The task | Restate word for word the opening line of the data below and every line after it until the line with "Given: Click 'Réinitialiser les filtres' link", that line too, but not the pictures.
Input data section start
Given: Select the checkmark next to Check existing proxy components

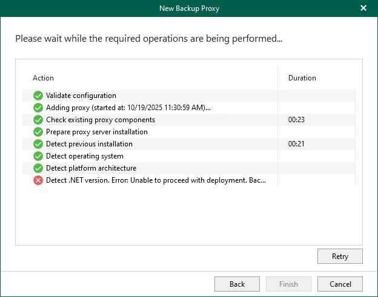Looking at the screenshot, I should pos(38,120).
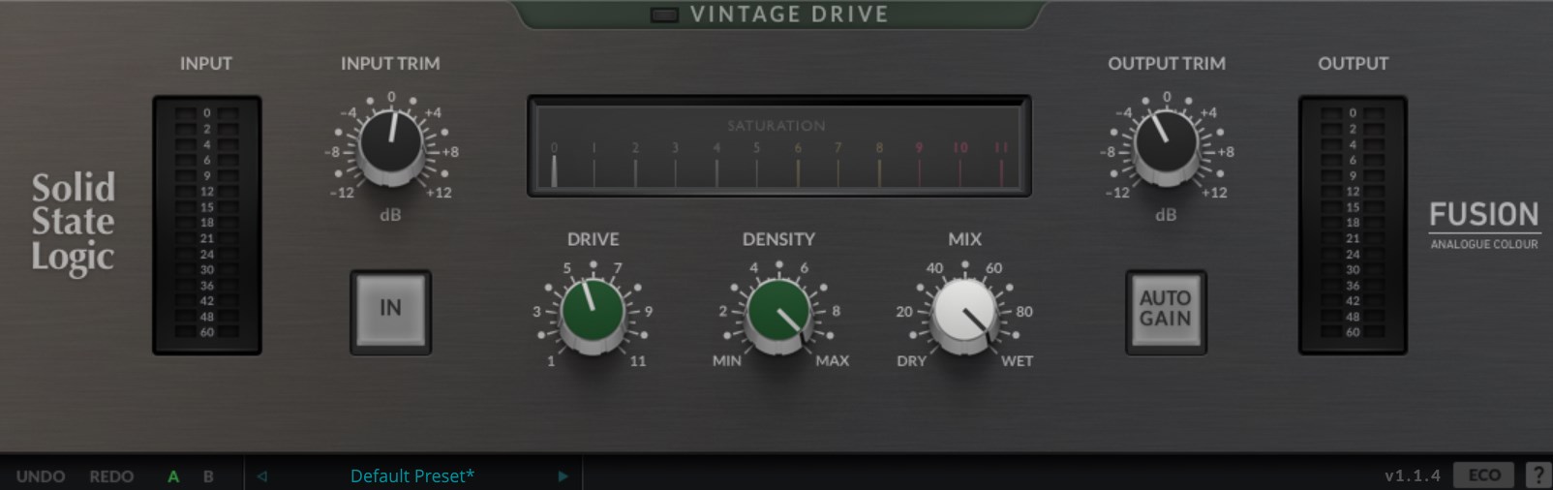Go to previous preset arrow

coord(261,476)
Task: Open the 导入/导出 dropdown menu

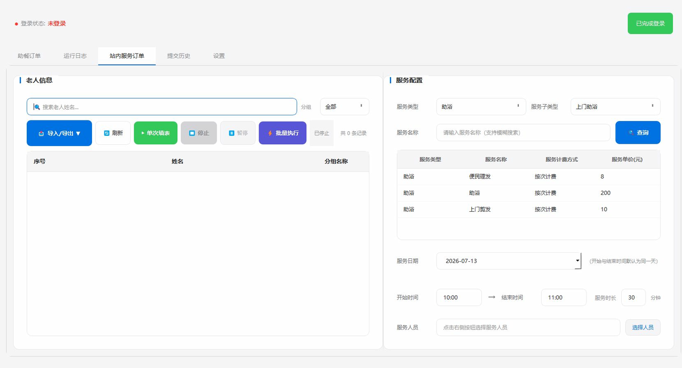Action: click(59, 133)
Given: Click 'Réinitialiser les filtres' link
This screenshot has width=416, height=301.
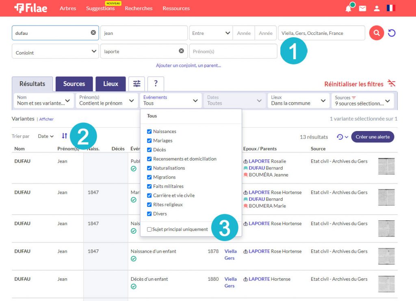Looking at the screenshot, I should pyautogui.click(x=354, y=84).
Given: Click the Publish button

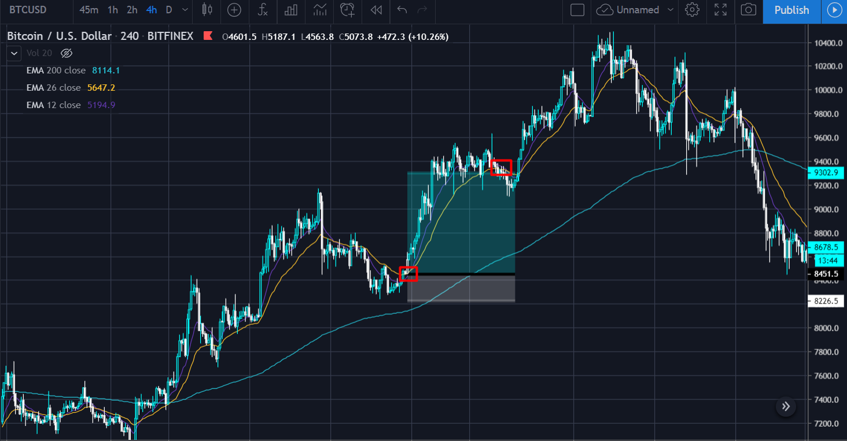Looking at the screenshot, I should (x=791, y=11).
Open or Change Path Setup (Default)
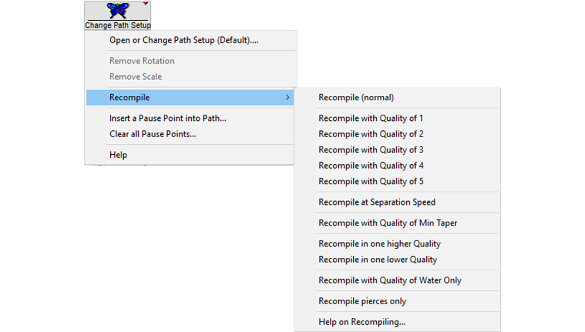 [183, 40]
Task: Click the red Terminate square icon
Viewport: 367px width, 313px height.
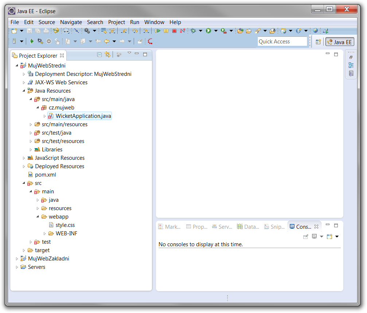Action: click(174, 31)
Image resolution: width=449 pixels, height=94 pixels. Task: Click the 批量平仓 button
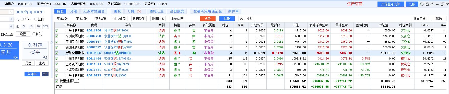click(419, 19)
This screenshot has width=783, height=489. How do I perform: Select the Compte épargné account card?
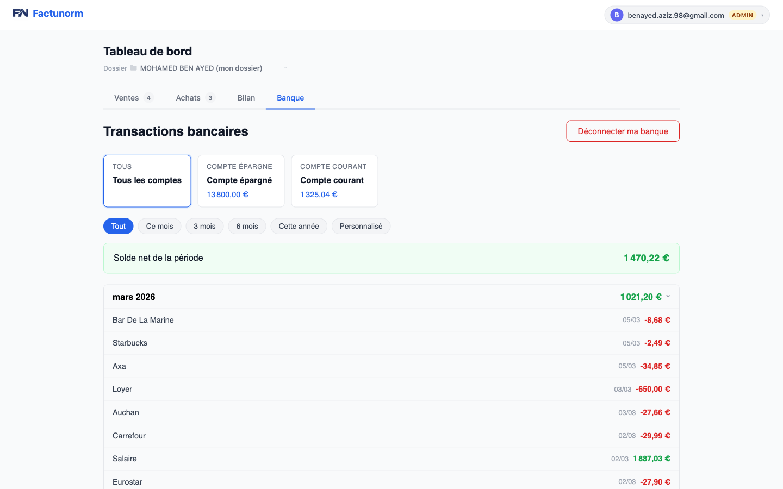241,181
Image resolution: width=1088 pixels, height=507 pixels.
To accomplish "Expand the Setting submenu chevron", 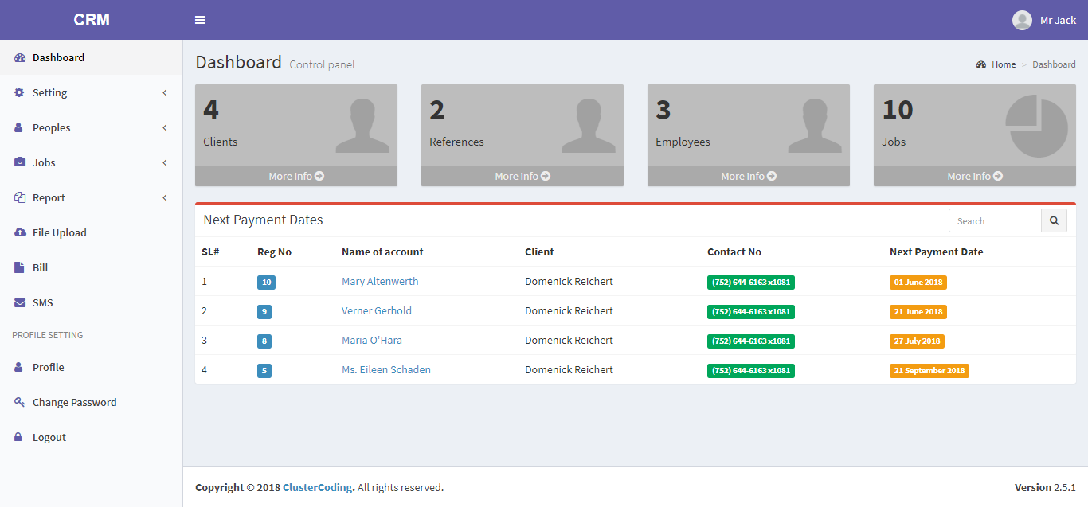I will pyautogui.click(x=165, y=92).
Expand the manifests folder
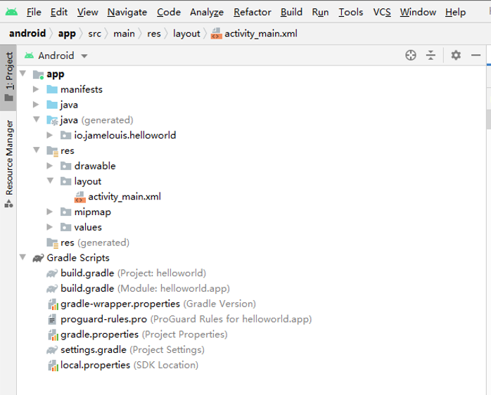Screen dimensions: 491x395 coord(36,89)
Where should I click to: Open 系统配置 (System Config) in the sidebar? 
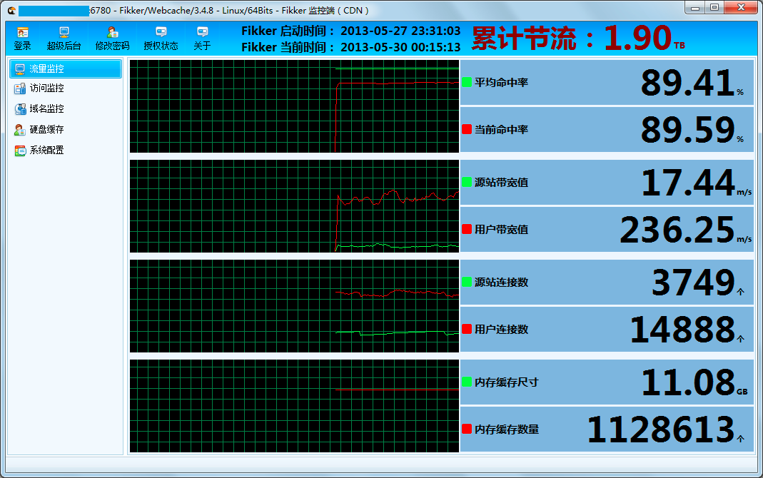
Input data section end
Response to the exercise |
Given: Select the checkmark next to Check existing proxy components

Looking at the screenshot, I should pos(38,120).
Go to previous preset arrow

coord(261,476)
Task: Open the 导入/导出 dropdown menu

Action: click(59, 133)
Given: Click 'Réinitialiser les filtres' link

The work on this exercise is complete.